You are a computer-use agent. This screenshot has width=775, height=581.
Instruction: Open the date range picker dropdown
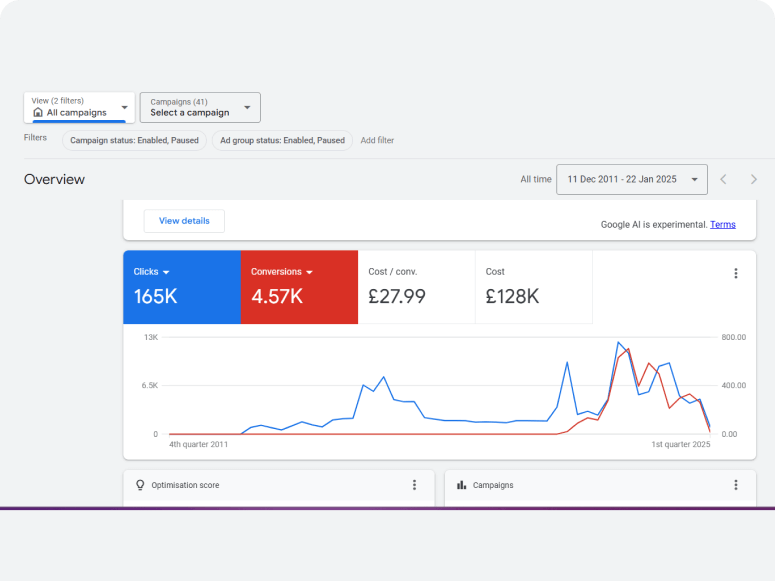point(694,179)
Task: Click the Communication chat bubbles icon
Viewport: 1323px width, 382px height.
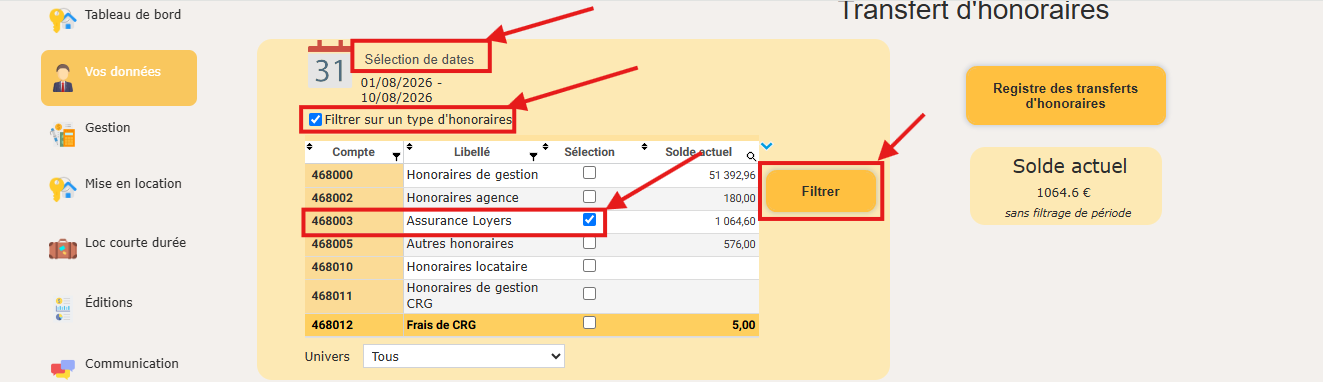Action: [63, 367]
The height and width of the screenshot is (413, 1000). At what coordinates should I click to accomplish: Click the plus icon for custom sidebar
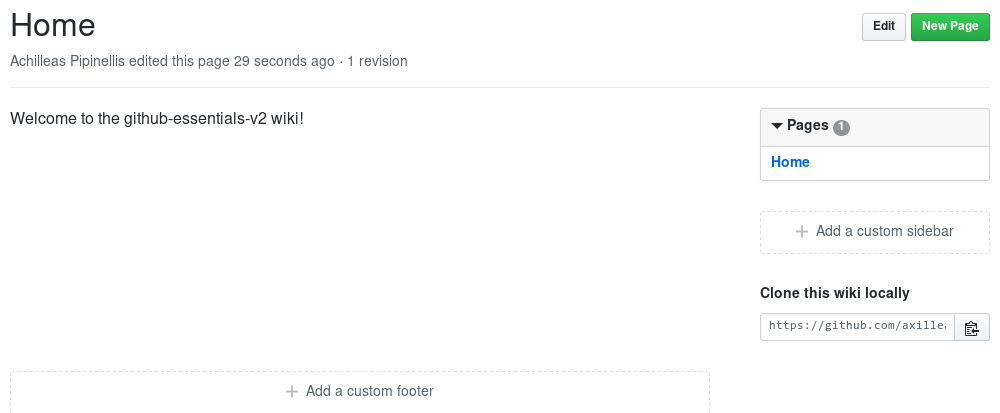(801, 232)
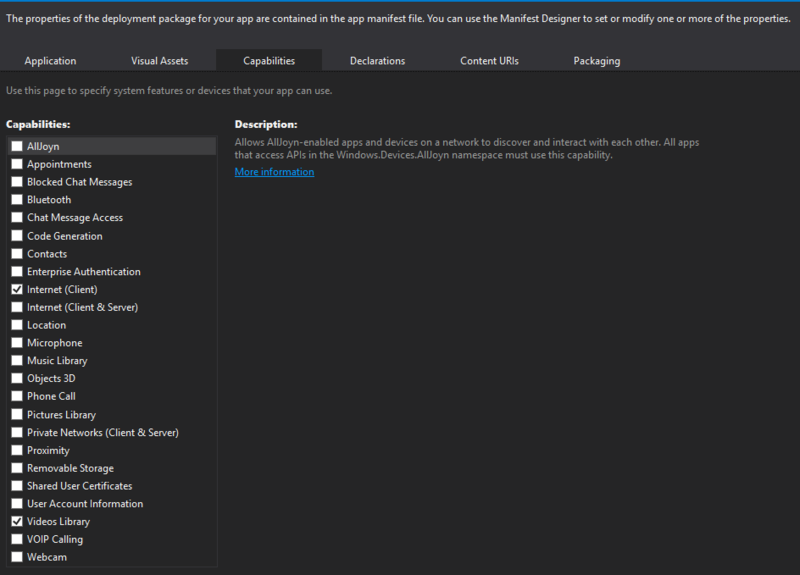
Task: Switch to the Application tab
Action: tap(50, 61)
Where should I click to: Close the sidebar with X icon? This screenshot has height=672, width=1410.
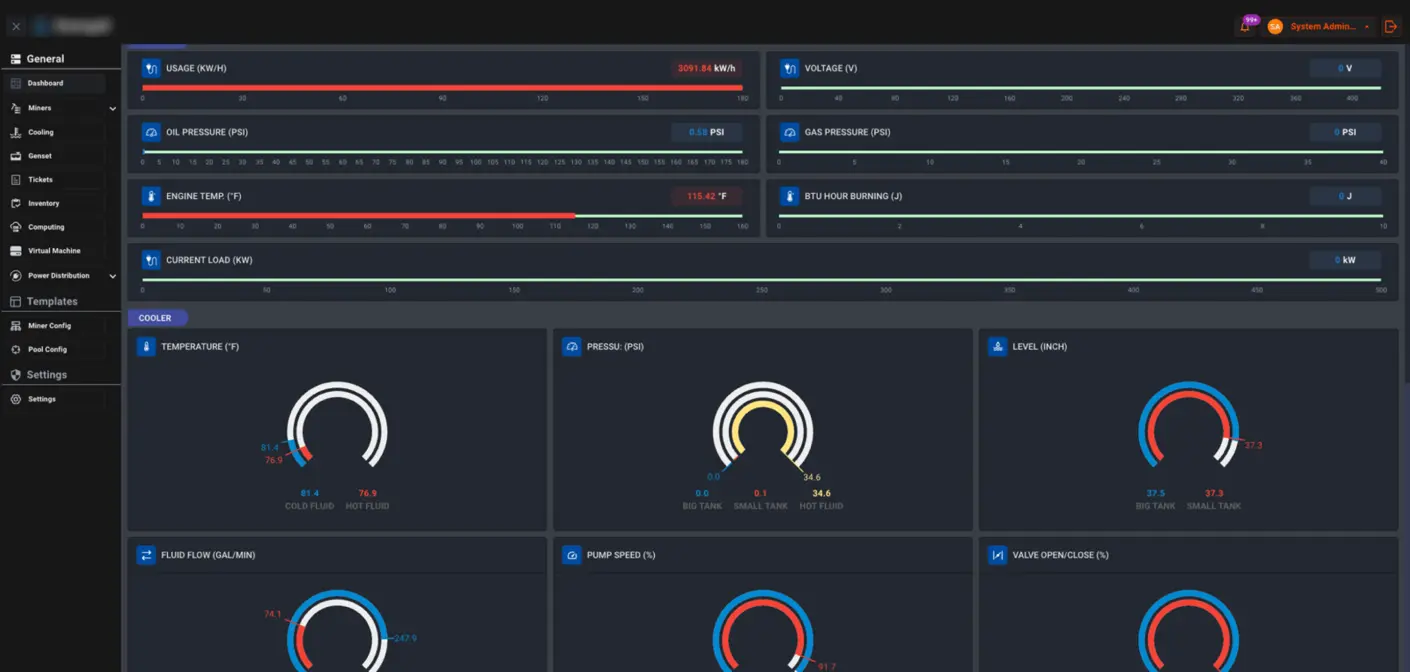pos(16,27)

──────────

Working from the records above, reproduce exactly the lines from the one with "Where should I" through the last line, without the pictures.

**TASK RESPONSE**:
Where should I click to: Close the sidebar with X icon? This screenshot has height=672, width=1410.
pos(16,27)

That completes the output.